4
votes

I'm trying to read a large text file (a few million lines) into Matlab. Initially I was using importdata(file_name), which seemed like a concise solution. However I need to use Matlab 7 (yeah I know its old) and it seems importdata isn't supported. As such I tried the following:

while ~feof(fid)    
    fline = fgetl(fid);
    fdata{1,lno} =  fline ;
    lno = lno + 1;
end

But this is really slow. I'm guessing its because its resizing the array on each iteration. Is there a better way of doing this. Bearing in mind the first 20 lines of the input data are string type data and the remainder of the data is 3 to 6 columns of hexadecimal values.

3

3 Answers

5
votes

you will have to do some reshaping, but another option for you will be you could use fread. But as was mentioned this essentially locks you into a rectangular import. So another option would be to use textscan. As I mention in another note, I'm not 100% sure when it was implemented, all I know is you dont have "importdata()"

fid = fopen('textfile.txt')
Out  = textscan(fid,'%s','delimiter',sprintf('\n'));
fclose(fid)

with the use of textscan, you will be able to get a cell array of characters for each line which you can then manipulate however you want. And as I say in my comments, this no longer matters whether the lines are the same length or not. NOW you can parse the cell array more quickly. But as gnovice mentions, and he also does have a very elegant solution, you may have to concern yourself with memory requirements.

The one thing you never want to use in matlab if you can avoid it, is looping structures. They are fast in C/C++ etc, but in matlab, they are the slowest way of getting where you are going.

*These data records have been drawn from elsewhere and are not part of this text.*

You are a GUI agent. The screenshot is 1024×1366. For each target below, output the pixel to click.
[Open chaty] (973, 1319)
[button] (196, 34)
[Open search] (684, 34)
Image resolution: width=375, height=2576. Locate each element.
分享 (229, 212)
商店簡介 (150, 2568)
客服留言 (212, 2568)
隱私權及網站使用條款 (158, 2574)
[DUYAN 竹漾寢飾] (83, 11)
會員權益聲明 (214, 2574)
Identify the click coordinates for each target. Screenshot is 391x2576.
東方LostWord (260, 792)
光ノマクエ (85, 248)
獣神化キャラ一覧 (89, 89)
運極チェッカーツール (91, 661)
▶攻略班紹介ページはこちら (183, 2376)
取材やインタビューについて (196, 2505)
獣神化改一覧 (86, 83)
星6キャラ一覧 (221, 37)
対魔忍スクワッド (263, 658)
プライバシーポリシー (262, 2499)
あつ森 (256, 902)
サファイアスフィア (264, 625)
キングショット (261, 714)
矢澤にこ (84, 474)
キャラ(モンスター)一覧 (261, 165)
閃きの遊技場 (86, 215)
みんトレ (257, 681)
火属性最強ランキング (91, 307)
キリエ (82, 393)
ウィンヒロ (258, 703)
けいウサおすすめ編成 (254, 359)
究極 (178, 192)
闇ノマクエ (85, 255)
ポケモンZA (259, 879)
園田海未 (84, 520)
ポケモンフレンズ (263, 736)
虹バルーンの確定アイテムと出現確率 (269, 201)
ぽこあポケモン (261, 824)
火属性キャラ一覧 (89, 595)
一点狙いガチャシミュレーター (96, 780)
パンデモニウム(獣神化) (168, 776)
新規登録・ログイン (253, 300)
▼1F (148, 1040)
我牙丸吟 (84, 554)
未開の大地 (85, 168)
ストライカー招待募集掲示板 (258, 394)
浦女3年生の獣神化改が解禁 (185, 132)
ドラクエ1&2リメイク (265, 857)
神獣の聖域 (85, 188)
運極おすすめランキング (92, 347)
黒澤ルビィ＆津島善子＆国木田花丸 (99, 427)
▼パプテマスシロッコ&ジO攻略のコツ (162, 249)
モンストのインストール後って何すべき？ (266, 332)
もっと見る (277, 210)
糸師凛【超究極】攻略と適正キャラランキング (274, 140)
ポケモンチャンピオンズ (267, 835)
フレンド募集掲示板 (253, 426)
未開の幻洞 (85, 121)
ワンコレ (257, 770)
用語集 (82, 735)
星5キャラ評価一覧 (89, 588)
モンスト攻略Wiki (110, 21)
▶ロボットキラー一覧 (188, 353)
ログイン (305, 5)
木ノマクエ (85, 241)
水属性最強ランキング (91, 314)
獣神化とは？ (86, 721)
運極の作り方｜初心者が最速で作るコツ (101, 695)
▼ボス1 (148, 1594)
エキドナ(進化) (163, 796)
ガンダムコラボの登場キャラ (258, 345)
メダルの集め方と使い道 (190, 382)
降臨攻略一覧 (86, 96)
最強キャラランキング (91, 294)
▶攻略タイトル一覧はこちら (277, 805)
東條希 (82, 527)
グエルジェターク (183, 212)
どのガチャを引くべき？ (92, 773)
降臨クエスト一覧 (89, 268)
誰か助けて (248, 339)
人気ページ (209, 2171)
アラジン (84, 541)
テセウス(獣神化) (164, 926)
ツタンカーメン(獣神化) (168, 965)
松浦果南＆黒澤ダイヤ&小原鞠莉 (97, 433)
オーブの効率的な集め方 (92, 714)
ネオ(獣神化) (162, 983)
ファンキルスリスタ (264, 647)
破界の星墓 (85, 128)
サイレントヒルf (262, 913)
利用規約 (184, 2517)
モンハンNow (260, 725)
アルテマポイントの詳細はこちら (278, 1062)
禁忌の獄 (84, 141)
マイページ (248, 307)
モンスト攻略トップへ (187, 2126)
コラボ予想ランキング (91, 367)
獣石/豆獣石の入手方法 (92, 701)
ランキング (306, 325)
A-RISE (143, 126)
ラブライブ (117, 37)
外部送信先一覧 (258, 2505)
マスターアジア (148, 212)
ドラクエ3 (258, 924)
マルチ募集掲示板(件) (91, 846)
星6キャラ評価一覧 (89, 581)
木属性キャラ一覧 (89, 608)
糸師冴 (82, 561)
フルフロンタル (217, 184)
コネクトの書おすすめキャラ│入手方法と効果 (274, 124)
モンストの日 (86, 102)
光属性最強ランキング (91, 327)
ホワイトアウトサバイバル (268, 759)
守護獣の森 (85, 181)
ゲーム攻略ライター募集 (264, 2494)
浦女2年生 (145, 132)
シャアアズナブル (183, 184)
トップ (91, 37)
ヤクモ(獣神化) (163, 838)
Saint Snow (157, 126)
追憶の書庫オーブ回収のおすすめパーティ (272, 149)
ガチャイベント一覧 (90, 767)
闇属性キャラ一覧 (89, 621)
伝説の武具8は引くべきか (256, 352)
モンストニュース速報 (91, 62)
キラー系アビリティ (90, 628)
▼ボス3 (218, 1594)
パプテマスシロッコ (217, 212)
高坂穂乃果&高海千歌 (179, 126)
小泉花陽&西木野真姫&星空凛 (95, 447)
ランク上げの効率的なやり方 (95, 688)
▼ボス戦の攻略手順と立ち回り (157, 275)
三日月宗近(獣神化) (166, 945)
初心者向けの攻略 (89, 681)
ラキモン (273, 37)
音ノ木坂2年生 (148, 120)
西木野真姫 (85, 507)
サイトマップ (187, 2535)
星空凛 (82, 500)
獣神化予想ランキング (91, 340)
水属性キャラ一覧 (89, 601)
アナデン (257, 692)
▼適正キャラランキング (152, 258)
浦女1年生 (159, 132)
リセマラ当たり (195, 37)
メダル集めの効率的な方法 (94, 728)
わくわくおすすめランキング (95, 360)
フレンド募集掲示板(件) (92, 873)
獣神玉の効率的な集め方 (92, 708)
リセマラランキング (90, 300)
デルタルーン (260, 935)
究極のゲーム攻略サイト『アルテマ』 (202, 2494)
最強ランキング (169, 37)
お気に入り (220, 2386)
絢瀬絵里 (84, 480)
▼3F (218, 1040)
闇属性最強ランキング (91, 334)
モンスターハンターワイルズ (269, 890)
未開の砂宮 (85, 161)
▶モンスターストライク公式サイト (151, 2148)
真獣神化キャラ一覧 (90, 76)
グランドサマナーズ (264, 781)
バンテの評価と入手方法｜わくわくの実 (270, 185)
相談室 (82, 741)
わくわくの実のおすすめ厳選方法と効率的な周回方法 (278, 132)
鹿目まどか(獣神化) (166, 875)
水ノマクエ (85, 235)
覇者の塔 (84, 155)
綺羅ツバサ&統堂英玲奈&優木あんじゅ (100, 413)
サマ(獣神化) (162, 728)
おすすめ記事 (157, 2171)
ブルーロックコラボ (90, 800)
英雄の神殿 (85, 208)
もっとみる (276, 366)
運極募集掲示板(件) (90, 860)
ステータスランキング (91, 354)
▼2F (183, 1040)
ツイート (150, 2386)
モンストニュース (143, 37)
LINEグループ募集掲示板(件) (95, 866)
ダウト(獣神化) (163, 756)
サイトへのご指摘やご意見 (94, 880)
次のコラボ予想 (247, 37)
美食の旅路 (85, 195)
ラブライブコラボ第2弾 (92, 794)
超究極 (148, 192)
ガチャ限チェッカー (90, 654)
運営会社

EDIT: Just looked it up, and it looks like textscan WAS implemented literally in version 7 (R14) so if thats what you have, you should be good to use that.

2
votes

I see two options:

  1. Rather than growing by 1 every single time, you could e.g. double the size of your array only when necessary. This massively reduces the number of reallocations required.
  2. Do a two-pass approach. The first pass simply counts the number of lines, without storing them. The second pass actually fills in the array (which has been preallocated to the correct size).
2
votes

One solution is to read the entire contents of the file as a string of characters with FSCANF, split the string into individual cells at the points where newline characters occur using MAT2CELL, remove extra white space on the ends with STRTRIM, then process the string data in each cell as needed. For example, using this sample text file 'junk.txt':

hi
hello
1 2 3
FF 00 FF
12 A6 22 20 20 20
FF FF FF

The following code will put each line in a cell of a cell array cellData:

>> fid = fopen('junk.txt','r');
>> strData = fscanf(fid,'%c');
>> fclose(fid);
>> nCharPerLine = diff([0 find(strData == char(10)) numel(strData)]);
>> cellData = strtrim(mat2cell(strData,1,nCharPerLine))

cellData = 

    'hi'    'hello'    '1 2 3'    'FF 00 FF'    '12 A6 22 20 20 20'    'FF FF FF'

Now if you want to convert all of the hexadecimal data (lines 3 through 6 in my sample data file) from strings to vectors of numbers, you can use CELLFUN and SSCANF like so:

>> cellData(3:end) = cellfun(@(s) {sscanf(s,'%x',[1 inf])},cellData(3:end));
>> cellData{3:end}    %# Display contents

ans =

     1     2     3

ans =

   255     0   255

ans =

    18   166    34    32    32    32

ans =

   255   255   255

NOTE: Since you are dealing with such large arrays, you will have to be mindful of the amount of memory being used by your variables. The above solution is vectorized, but may take up a lot of memory. You may have to overwrite or clear large variables like strData when you create cellData. Alternatively, you could loop over the elements in nCharPerLine and individually process each segment of the larger string strData into the vectors you need, which you can preallocate now that you know how many lines of data you have (i.e. nDataLines = numel(nCharPerLine)-nHeaderLines;).